Please write out only the lines from the one containing "Click the Spotlight search icon" through the last line of the listing. Do not include pictures.

## DATA SHOWN:
·····
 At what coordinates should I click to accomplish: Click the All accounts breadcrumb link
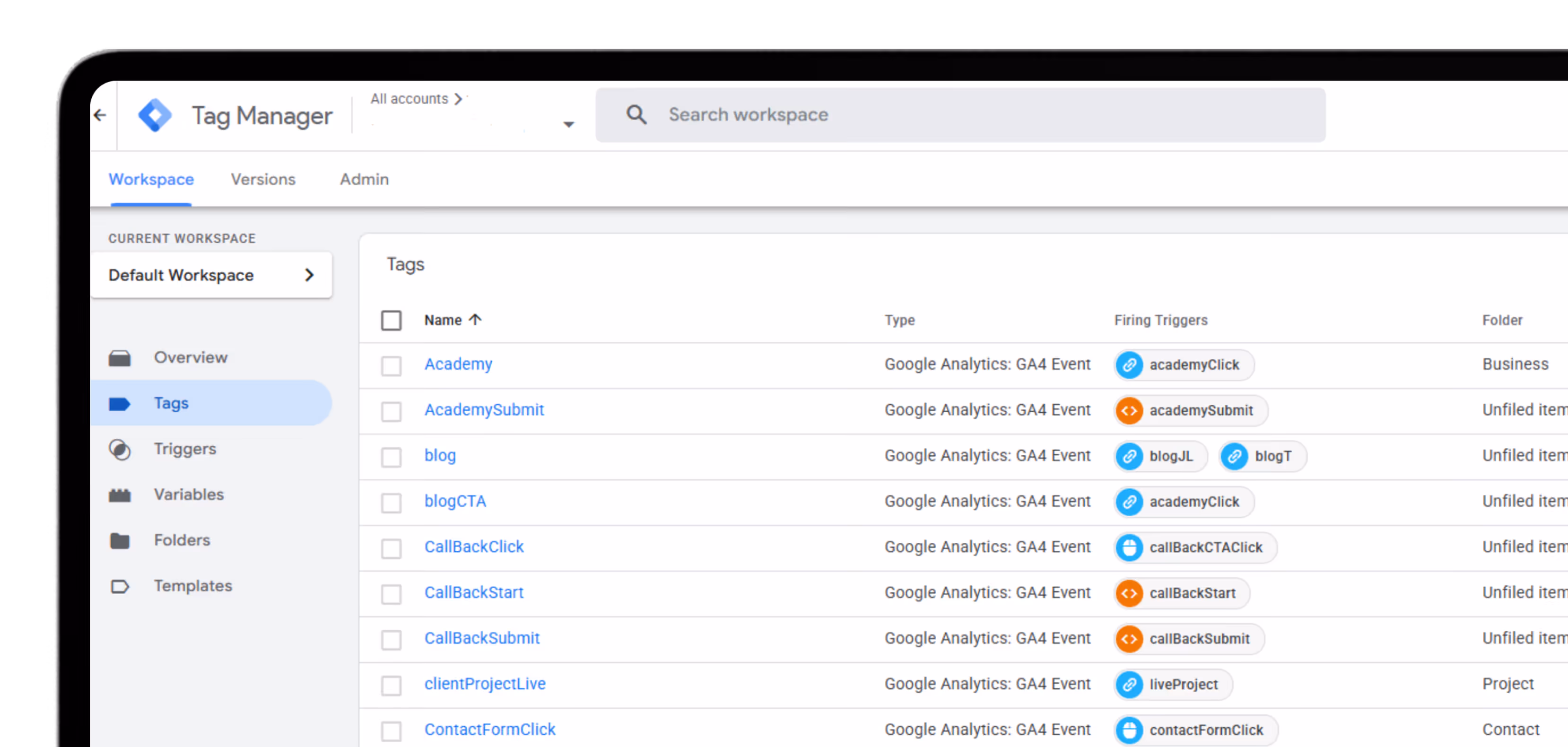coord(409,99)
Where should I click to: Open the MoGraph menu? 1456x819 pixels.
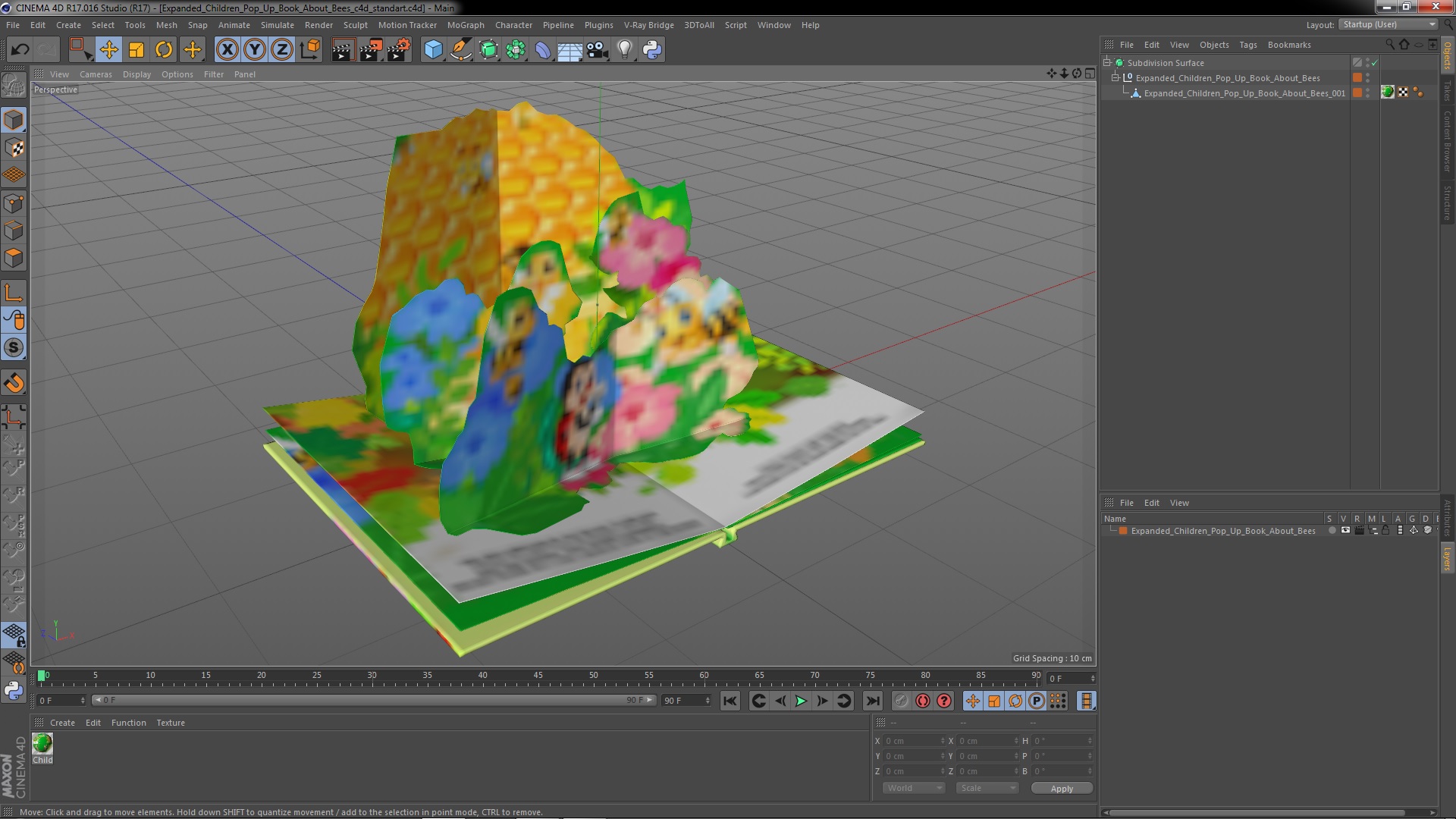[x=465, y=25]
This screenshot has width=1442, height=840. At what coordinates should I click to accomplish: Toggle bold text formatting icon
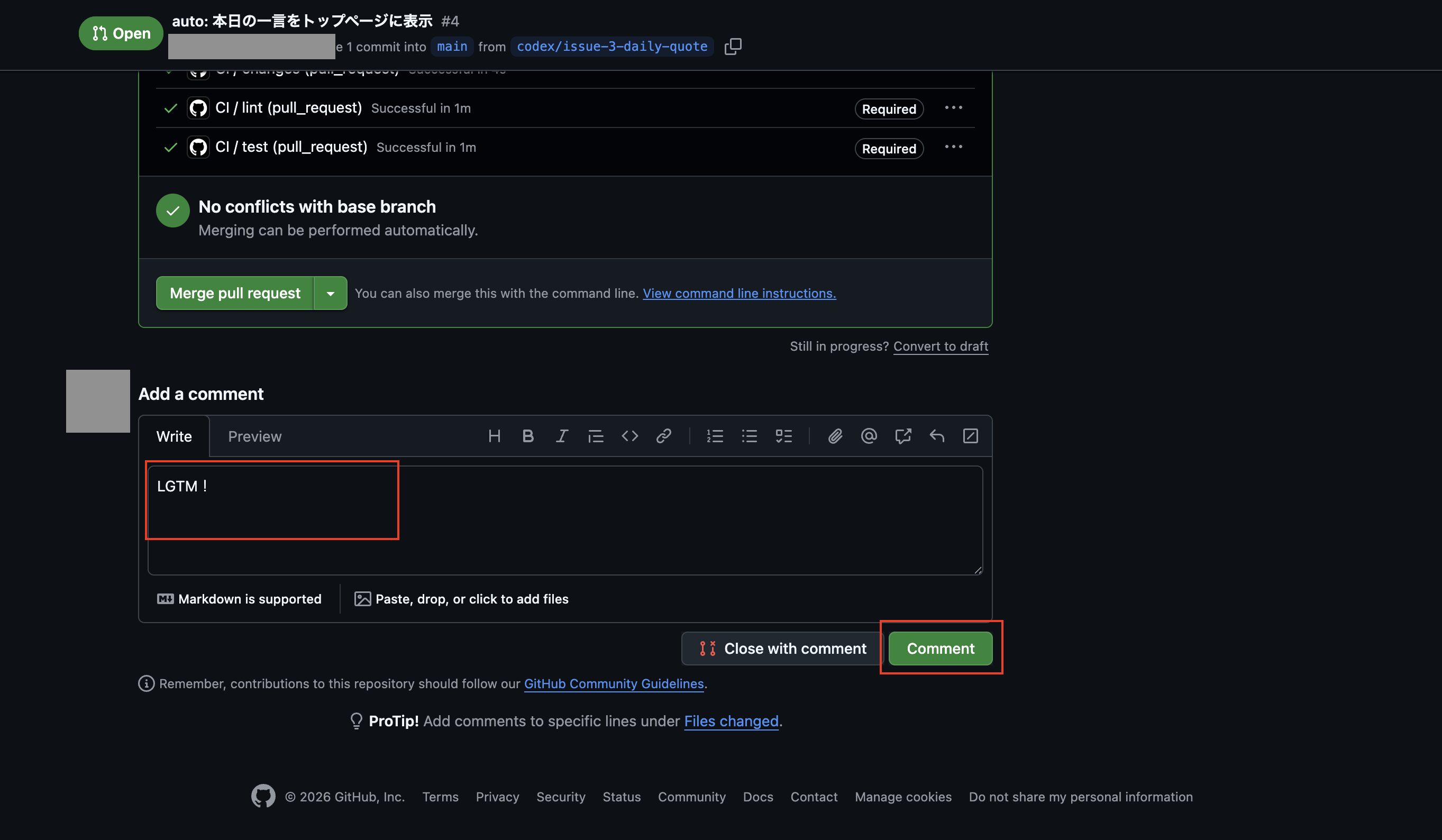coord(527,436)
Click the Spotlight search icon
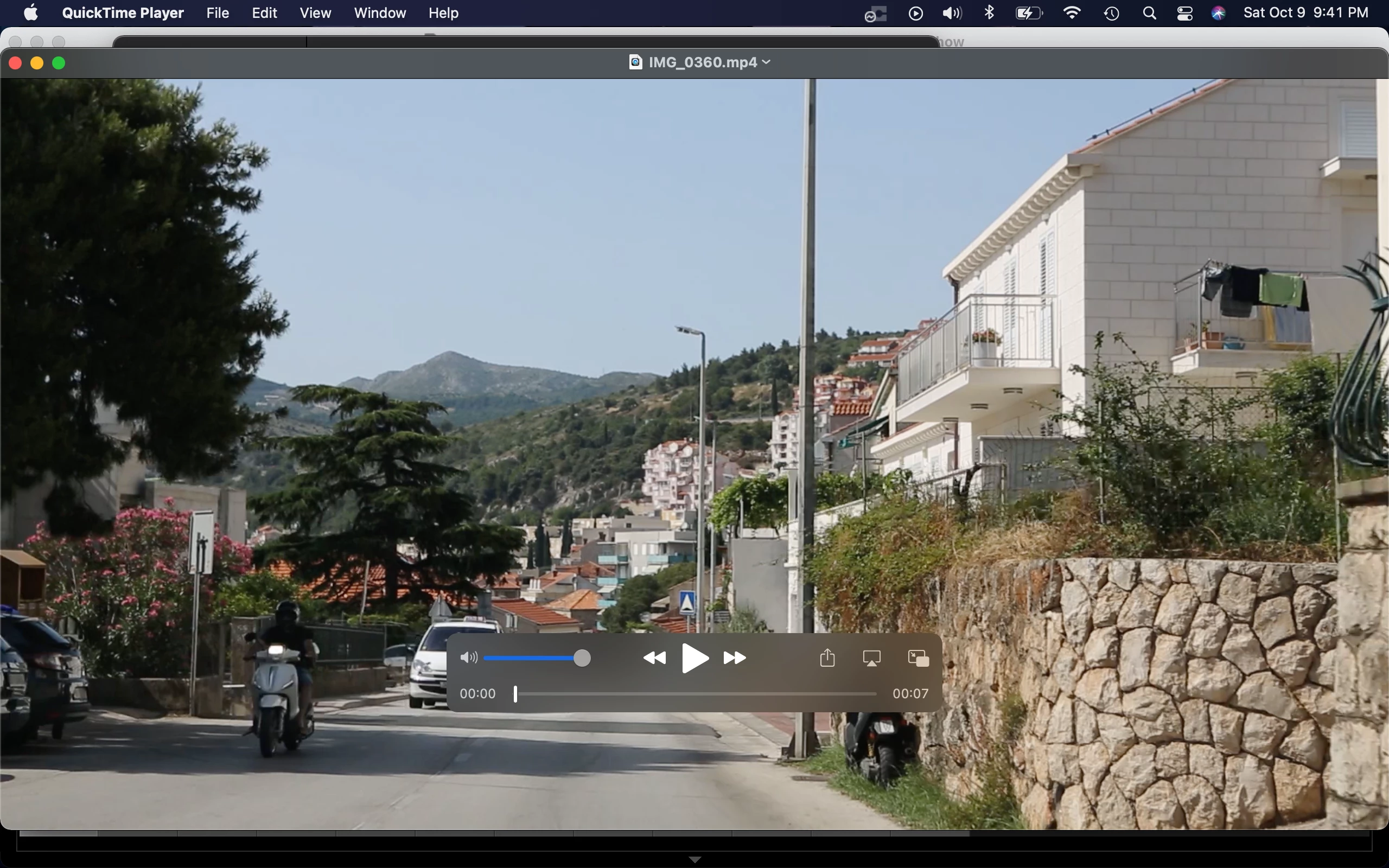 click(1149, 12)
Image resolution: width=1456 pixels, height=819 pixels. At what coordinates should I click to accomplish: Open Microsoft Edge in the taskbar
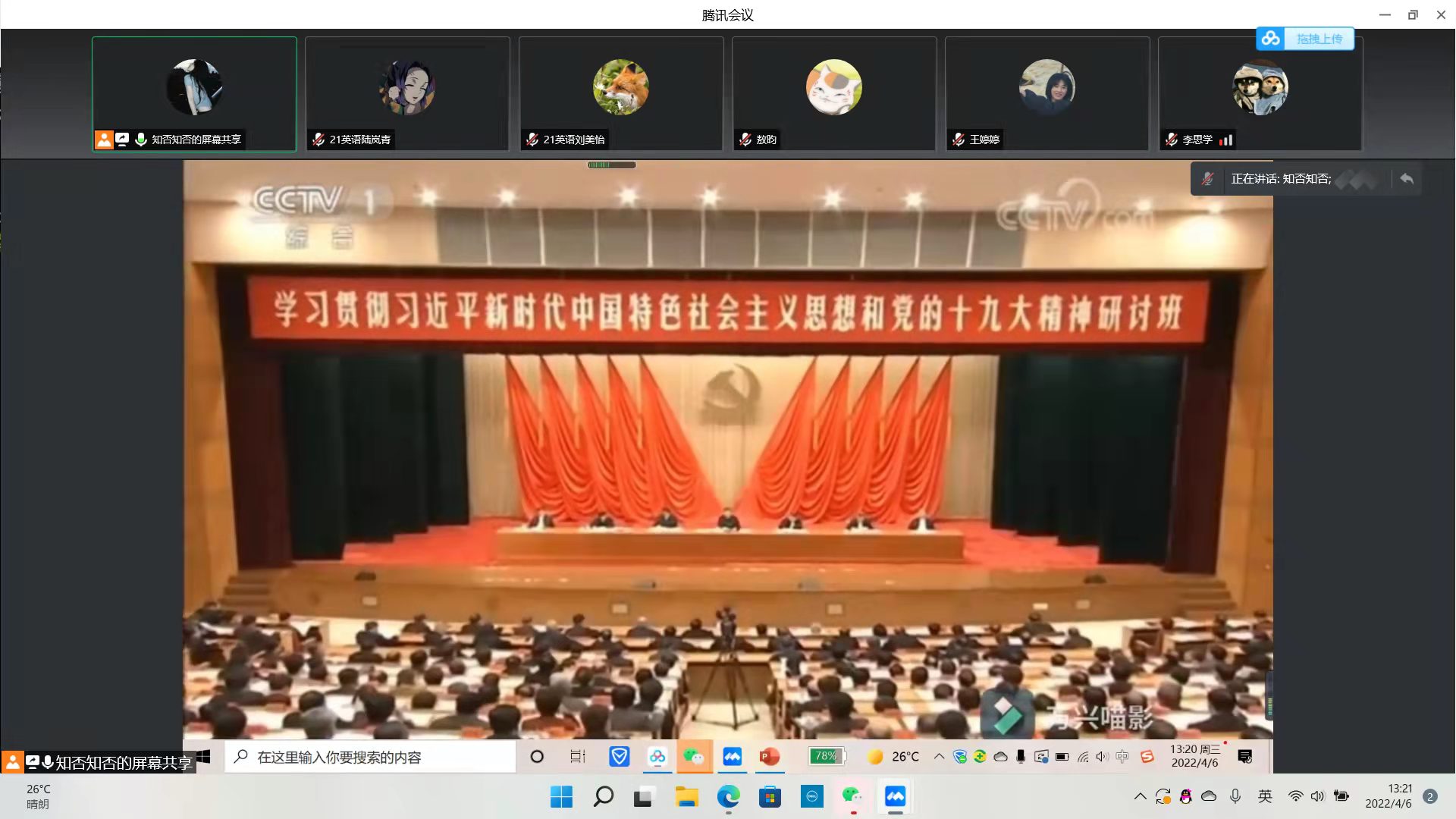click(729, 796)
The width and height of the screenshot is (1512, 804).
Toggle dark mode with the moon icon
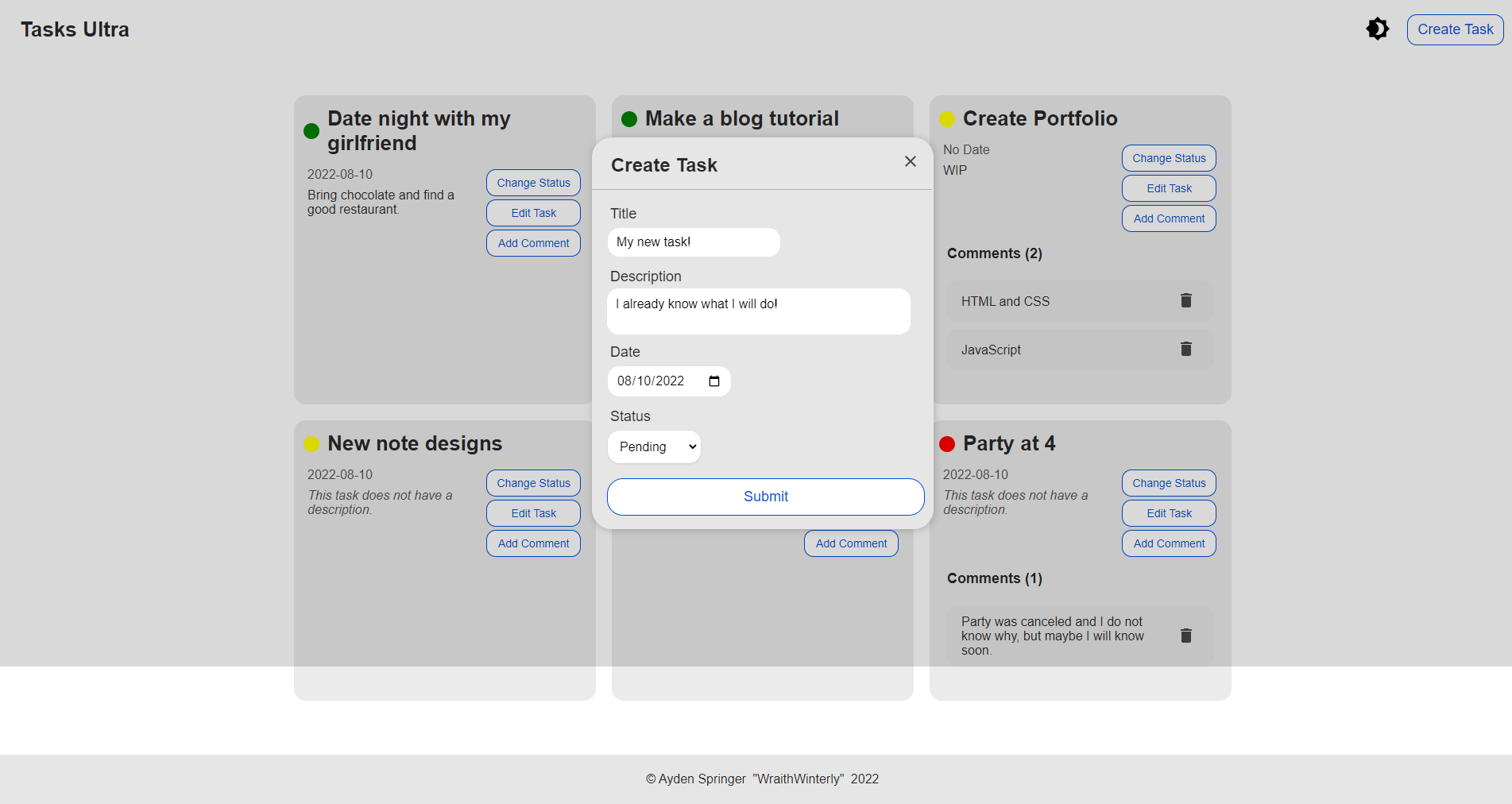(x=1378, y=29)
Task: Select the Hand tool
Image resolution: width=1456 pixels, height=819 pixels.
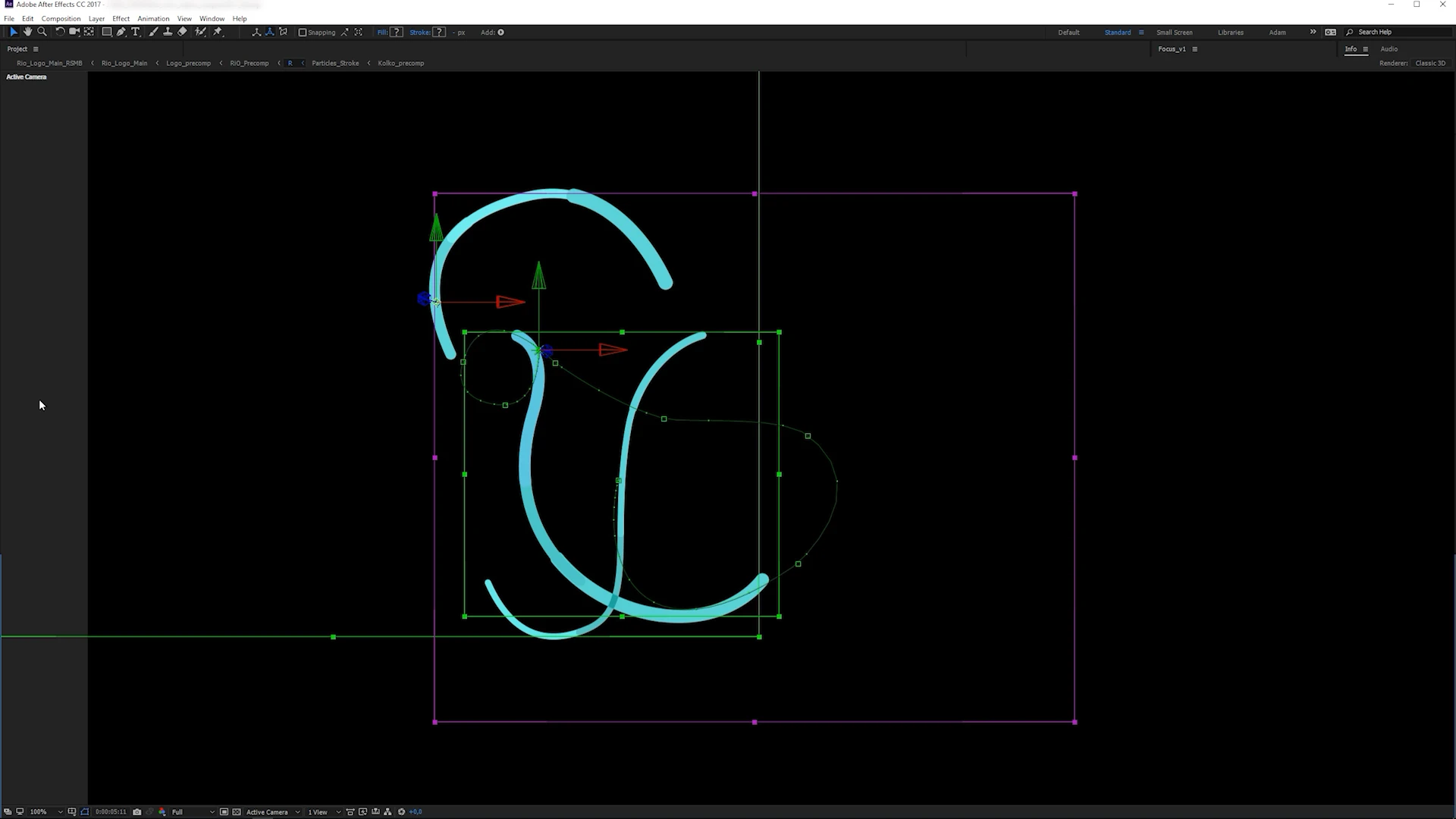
·····
## OUTPUT OF THE TASK:
Click the Spotlight search icon
 click(1149, 12)
Image resolution: width=1456 pixels, height=819 pixels. At what coordinates should I click to accomplish: Open Microsoft Edge in the taskbar
click(729, 796)
The width and height of the screenshot is (1512, 804).
Toggle dark mode with the moon icon
(x=1378, y=29)
Task: Select the Hand tool
Image resolution: width=1456 pixels, height=819 pixels.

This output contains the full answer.